Prof. Kelly McGonigal on how to get more willpower (#28)
The Stanford lecturer explains science's biggest lessons in her book The Willpower Instinct
Self-knowledge—especially of how we find ourselves in willpower trouble—is the foundation of self-control.
Everyone wants more willpower.
According to the American Psychological Association, lack of willpower consistently the top reason people give for not achieving their goals.
So how does one strengthen their self-control?
Professor Kelly McGonigal, a health psychologist, an educator for the Stanford School of Medicine, and creator of the SUCS course, “The Science of Willpower,” has taught on the subject for well over a decade.
In her book, The Willpower Instinct: How Self-Control Works, Why It Matters, And What You Can Do To Get More Of It, she discusses the most current science on willpower, and outlines a ton of strategies for increasing your self-control.
Her most important lesson is the subject of today’s OGT.
More Self-Awareness, More Willpower
McGonigal defines willpower as:
The ability to do what you really want to do when part of you really doesn't want to do it
But how do we strengthen that ability?
First, we notice where we consistently get into trouble:
I believe that the best way to improve your self-control is to see how and why you lose control.
Knowing how you are likely to give in doesn’t, as many people fear, set yourself up for failure. It allows you to support yourself and avoid the traps that lead to willpower failures. Research shows that people who think they have the most willpower are actually the most likely to lose control when tempted.
…Why? They fail to predict when, where, and why they will give in. They expose themselves to more temptation…They’re also most likely to be surprised by setbacks and give up on their goals when they run into difficulty.
Self-knowledge—especially of how we find ourselves in willpower trouble—is the foundation of self-control.
…If there is a secret for greater self-control the science points to one thing: the power of paying attention.
But once you pay attention, what do you do?
She outlines a bunch of strategies, but all are based on, first the noticing, then focusing your mind in that moment on your goals. On what matters.
An overarching theme is the idea to focus, not on what you don’t want, but what you want.
As she writes:
It’s remembering what you really want, and knowing what really makes you feel better. Self-awareness is the one “self ” you can always count on to help you do what is difficult, and what matters most. And that is the best definition of willpower I can think of.

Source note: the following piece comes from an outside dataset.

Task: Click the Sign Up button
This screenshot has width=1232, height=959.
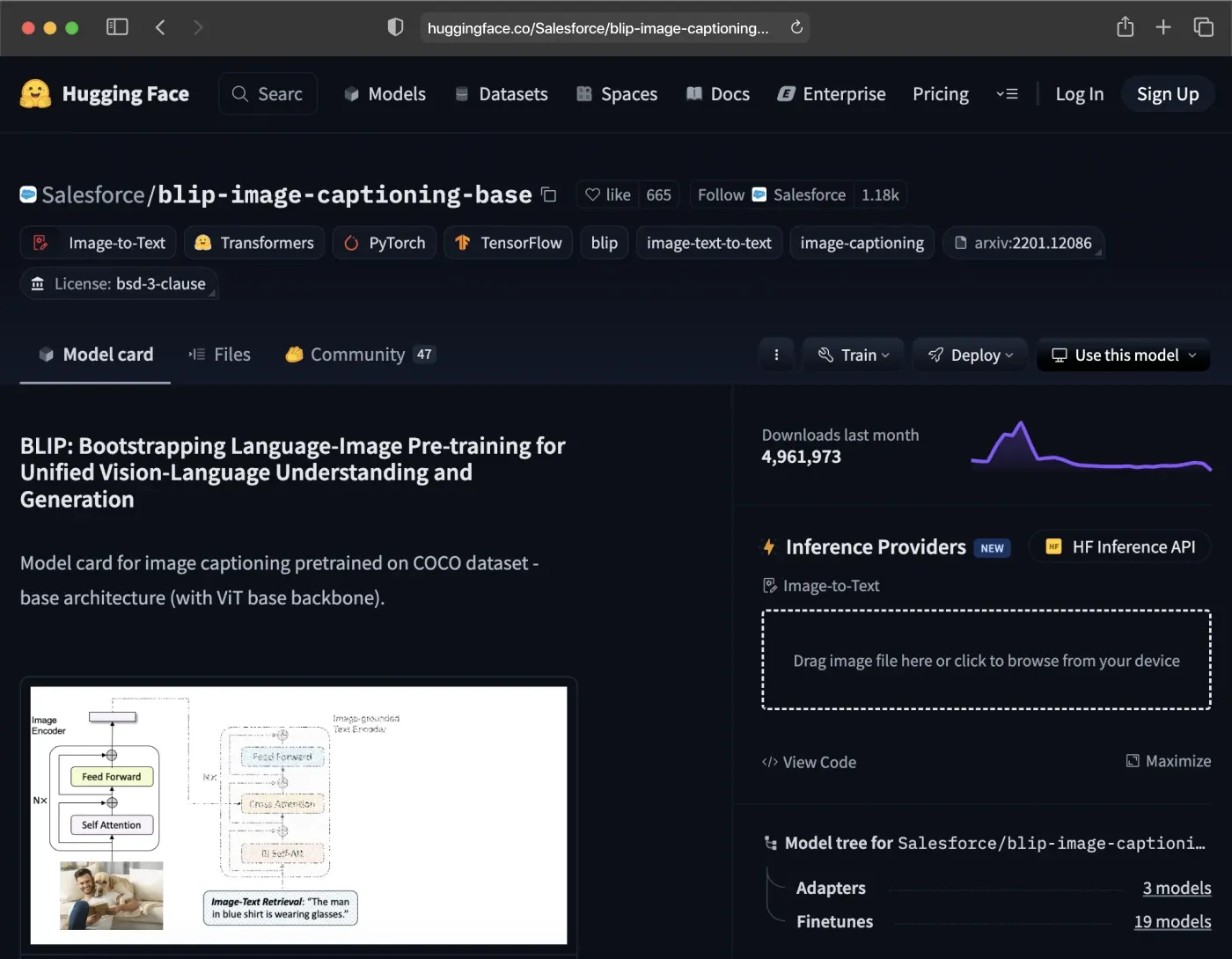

One practical example is her four-step process for handling what’s called, “The Polar Bear Effect”—a study highlighting the feebleness of trying to suppress the thought of a thing we want to avoid.1
It follows the same basic strategy: notice, accept, refocus on what you want
1. Notice that you are thinking about your temptation or feeling a craving.
2. Accept the thought or feeling without trying to immediately distract yourself or argue with it. Remind yourself of the white-bear rebound effect.
3. Step back by realizing that thoughts and feelings aren’t always under your control, but you can choose whether to act on them.
4. Remember your goal. Remind yourself of whatever your commitment is.
The OGT
McGonigal admits this is a process. It takes time to get good at it.
But—and this is crucial—you have to believe you can get good at it.
It’s not unlike meditation. Your mind constantly is wandering, but you just gently label what happened (“oh, that’s thinking”) and bring yourself back to focus on your breathe or body or mantra, depending on type of meditation.
It’s the same for avoiding a temptation. You recognize the feeling, label it, feel it for a second—”oh, that’s what it feels like to want to absolutely maul that jar of crunchy peanut butter”—- and then bring your focus back to your goal, your commitment to it, and why you’re doing it in the first place.
In McGonical’s words, you want to focus, not as much on what “I won’t” do, but on what “I will do” or “want to do” instead.
If you want more McGonigal, I highly recommend her 2013 TED Global talk about how you can turn stress good by changing your beliefs about it.
For more on focusing on what matters, read author Haruki Murakami on how he used goals and priority to quit smoking, and Oprah’s question to herself when she is acting out of fear or weakness.
In the study, subjects were told to think of anything other than a white polar bear. But that’s all they could think of as a result. The same is applied to succumbing to temptation. If you tell yourself “no, I won’t think of chocolate”—then all you think of is chocolate.